Because I do not have a designated space where I work, at least not one of relative frequency, I cannot share in the sacredness of those who do; those whose place sets the stage for inspiration, provides comfort and familiarity, and fosters the drives of discipline. I naturally resist regularity and rigidity (for better or for worse) and have a penchant for spontaneity and the unpredictable. So, one important prerequisite to productivity involves a constant change of scenery: propped up by pillows on the bed (insert any number of variables such as fan whirring, blinds parted, black tea ready and within reach), Ellis Library’s third floor desks bathed in light, Lakota’s un-EZ Boy furniture and heavenly coffee haze, or simply the floor. I’m a floor-sitter, what can I say?

The idea of this nomadic exercise correlates with the need for new perspectives (and shuffling between destinations keeps things fresh). The unpredictable nature of my writing environment encourages the essential activity of the mind. Keeping me on my toes, literary and metaphorically, changing places–and thus, mental spaces–helps to kindle creative energies. But though I may burn intensely for one long evening or afternoon, there is too much ash at the end of the day. I do envy those with more stable, selective, and, by virtue of ritual, sacred niches. I seem to thrive by wandering, but lack the discipline to wander internally without having to move my feet.

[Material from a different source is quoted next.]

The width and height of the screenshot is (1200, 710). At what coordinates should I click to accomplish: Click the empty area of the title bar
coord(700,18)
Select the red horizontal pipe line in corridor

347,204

I often wonder if lacking a tangible “room of one’s own” detracts from my development as a more serious and successful (on my own terms) thinker and writer. And if so, how much. . . Now is when I stop theorizing and enter another stage in this learning process: researching the behaviors of literary mammals. Yes, there is a distinct sub-species. And, though the wild is ripe with exemplary models, I need only look out back to discover creatures of unusual creativity prowling McReynolds Hall.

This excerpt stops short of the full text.